In the records below, the part to copy starts at the line containing "You are a computer-use agent." and goes to the last line; output it exactly, without pictures.
● ● ●
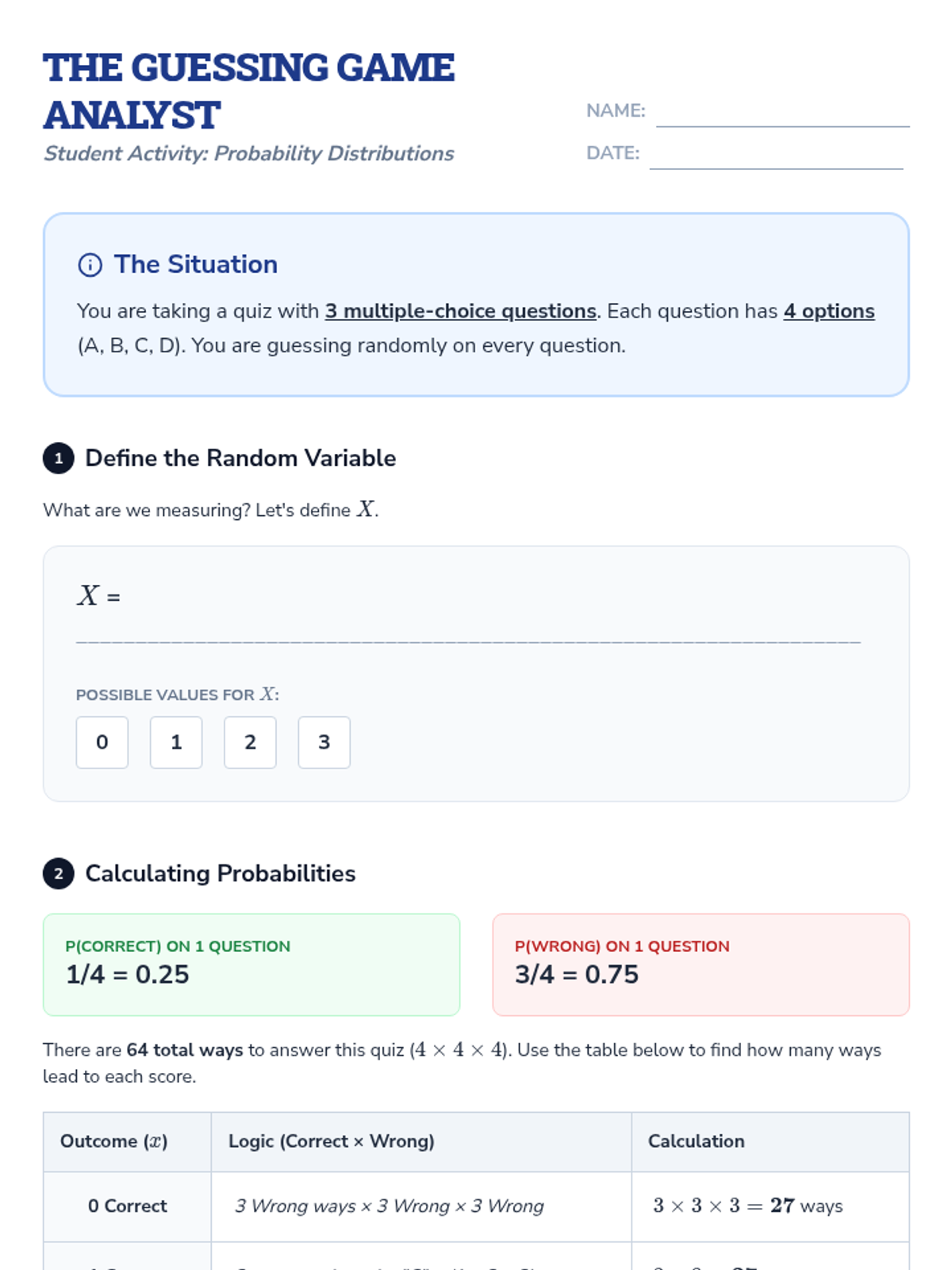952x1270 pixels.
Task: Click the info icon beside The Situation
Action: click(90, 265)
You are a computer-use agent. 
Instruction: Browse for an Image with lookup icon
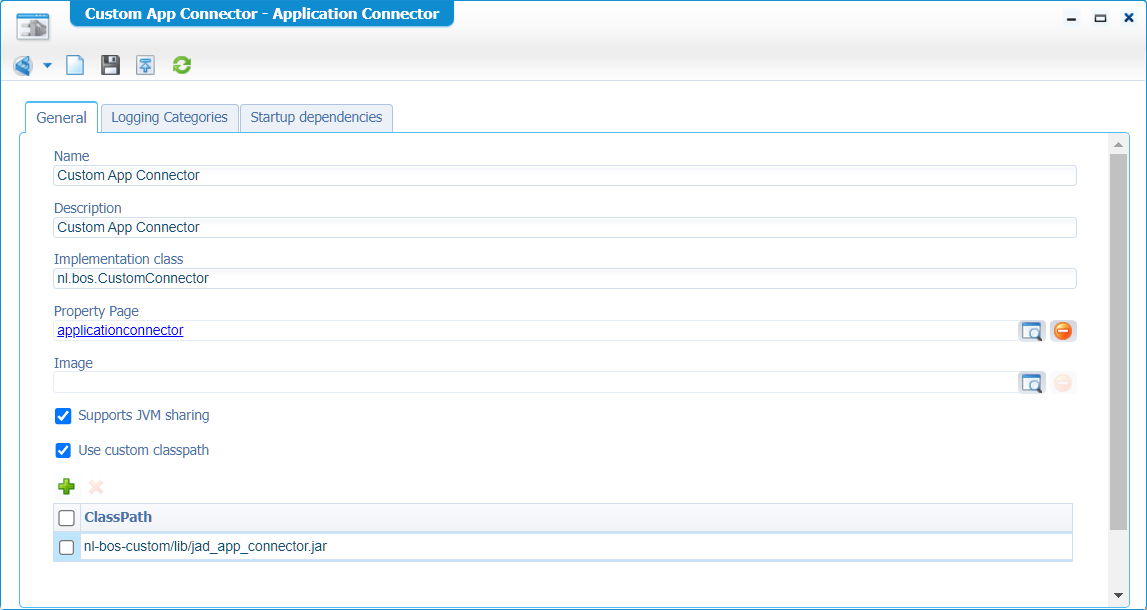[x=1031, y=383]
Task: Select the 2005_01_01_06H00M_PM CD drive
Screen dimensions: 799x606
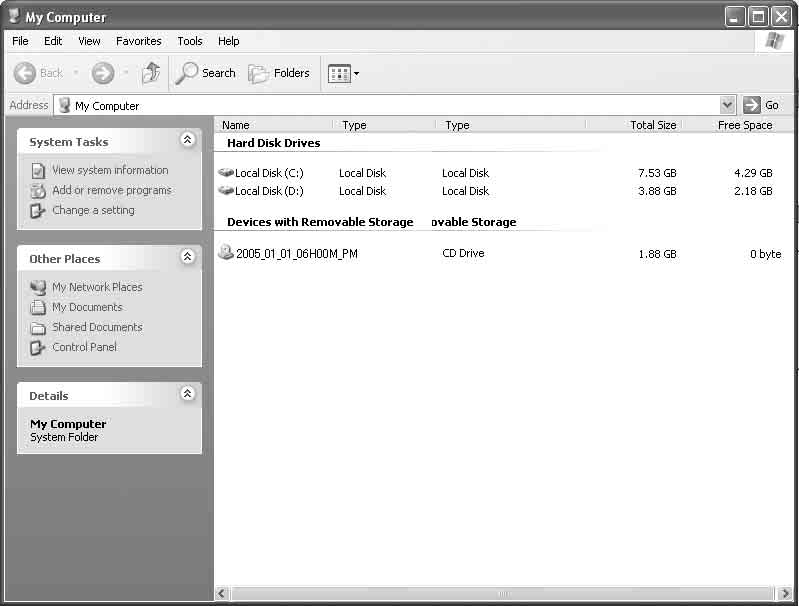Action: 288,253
● ● ●
Solution for this exercise
You are a computer-use agent. 
Instruction: Browse for an Image with lookup icon
[x=1031, y=383]
Task: Select the 2005_01_01_06H00M_PM CD drive
Screen dimensions: 799x606
Action: 288,253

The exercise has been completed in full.